▶ _EXERCISE AIM_
From the line containing "Devamını okumak için" to the end of the listing, copy each line exactly and leave out all others.

▶ _EXERCISE DATA_
╭──
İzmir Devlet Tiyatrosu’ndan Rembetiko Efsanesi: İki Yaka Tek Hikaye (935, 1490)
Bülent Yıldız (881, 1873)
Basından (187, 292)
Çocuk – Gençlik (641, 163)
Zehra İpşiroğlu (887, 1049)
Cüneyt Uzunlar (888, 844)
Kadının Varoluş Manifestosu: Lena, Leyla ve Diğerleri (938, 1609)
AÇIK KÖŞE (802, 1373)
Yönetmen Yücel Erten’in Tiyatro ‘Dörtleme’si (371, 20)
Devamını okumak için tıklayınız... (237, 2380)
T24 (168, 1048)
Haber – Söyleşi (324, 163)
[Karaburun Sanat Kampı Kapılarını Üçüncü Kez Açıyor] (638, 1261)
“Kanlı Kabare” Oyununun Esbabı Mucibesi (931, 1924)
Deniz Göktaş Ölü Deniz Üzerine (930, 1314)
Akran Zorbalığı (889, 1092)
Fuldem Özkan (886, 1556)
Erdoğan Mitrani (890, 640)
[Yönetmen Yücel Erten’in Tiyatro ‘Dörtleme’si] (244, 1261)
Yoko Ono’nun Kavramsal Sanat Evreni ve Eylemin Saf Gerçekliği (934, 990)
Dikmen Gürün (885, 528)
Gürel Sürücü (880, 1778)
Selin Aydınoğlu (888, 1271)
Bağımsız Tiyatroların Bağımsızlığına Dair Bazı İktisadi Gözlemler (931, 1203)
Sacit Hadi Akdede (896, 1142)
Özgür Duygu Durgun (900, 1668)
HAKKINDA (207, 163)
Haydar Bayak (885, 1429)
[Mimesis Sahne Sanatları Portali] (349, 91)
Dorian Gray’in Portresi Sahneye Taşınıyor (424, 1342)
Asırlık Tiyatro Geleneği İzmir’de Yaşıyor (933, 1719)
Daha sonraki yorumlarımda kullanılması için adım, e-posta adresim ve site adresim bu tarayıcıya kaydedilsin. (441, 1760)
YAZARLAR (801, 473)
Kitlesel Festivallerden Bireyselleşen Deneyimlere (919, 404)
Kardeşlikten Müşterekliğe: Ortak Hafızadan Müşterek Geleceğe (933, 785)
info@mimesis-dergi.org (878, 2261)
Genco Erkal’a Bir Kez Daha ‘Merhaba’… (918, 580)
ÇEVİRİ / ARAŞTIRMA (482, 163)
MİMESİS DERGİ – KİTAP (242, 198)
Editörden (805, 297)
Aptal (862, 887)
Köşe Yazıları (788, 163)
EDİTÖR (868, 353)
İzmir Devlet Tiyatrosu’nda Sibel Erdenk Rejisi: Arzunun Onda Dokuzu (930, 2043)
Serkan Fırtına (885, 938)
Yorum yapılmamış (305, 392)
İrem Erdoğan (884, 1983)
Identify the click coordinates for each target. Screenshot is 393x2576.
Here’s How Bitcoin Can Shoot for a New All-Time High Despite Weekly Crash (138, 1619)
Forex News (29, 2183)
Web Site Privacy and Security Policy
╰──
▶ _OUTPUT OF THE EXERCISE_
Devamını okumak için tıklayınız... (237, 2380)
T24 (168, 1048)
Haber – Söyleşi (324, 163)
[Karaburun Sanat Kampı Kapılarını Üçüncü Kez Açıyor] (638, 1261)
“Kanlı Kabare” Oyununun Esbabı Mucibesi (931, 1924)
Deniz Göktaş Ölü Deniz Üzerine (930, 1314)
Akran Zorbalığı (889, 1092)
Fuldem Özkan (886, 1556)
Erdoğan Mitrani (890, 640)
[Yönetmen Yücel Erten’in Tiyatro ‘Dörtleme’si] (244, 1261)
Yoko Ono’nun Kavramsal Sanat Evreni ve Eylemin Saf Gerçekliği (934, 990)
Dikmen Gürün (885, 528)
Gürel Sürücü (880, 1778)
Selin Aydınoğlu (888, 1271)
Bağımsız Tiyatroların Bağımsızlığına Dair Bazı İktisadi Gözlemler (931, 1203)
Sacit Hadi Akdede (896, 1142)
Özgür Duygu Durgun (900, 1668)
HAKKINDA (207, 163)
Haydar Bayak (885, 1429)
[Mimesis Sahne Sanatları Portali] (349, 91)
Dorian Gray’in Portresi Sahneye Taşınıyor (424, 1342)
Asırlık Tiyatro Geleneği İzmir’de Yaşıyor (933, 1719)
Daha sonraki yorumlarımda kullanılması için adım, e-posta adresim ve site adresim bu tarayıcıya kaydedilsin. (441, 1760)
YAZARLAR (801, 473)
Kitlesel Festivallerden Bireyselleşen Deneyimlere (919, 404)
Kardeşlikten Müşterekliğe: Ortak Hafızadan Müşterek Geleceğe (933, 785)
info@mimesis-dergi.org (878, 2261)
Genco Erkal’a Bir Kez Daha ‘Merhaba’… (918, 580)
ÇEVİRİ / ARAŞTIRMA (482, 163)
MİMESİS DERGİ – KİTAP (242, 198)
Editörden (805, 297)
Aptal (862, 887)
Köşe Yazıları (788, 163)
EDİTÖR (868, 353)
İzmir Devlet Tiyatrosu’nda Sibel Erdenk Rejisi: Arzunun Onda Dokuzu (930, 2043)
Serkan Fırtına (885, 938)
Yorum yapılmamış (305, 392)
İrem Erdoğan (884, 1983)
Identify the click coordinates for each target. Screenshot is 393x2576.
Here’s How Bitcoin Can Shoot for a New All-Time High Despite Weekly Crash (138, 1619)
Forex News (29, 2183)
Web Site Privacy and Security Policy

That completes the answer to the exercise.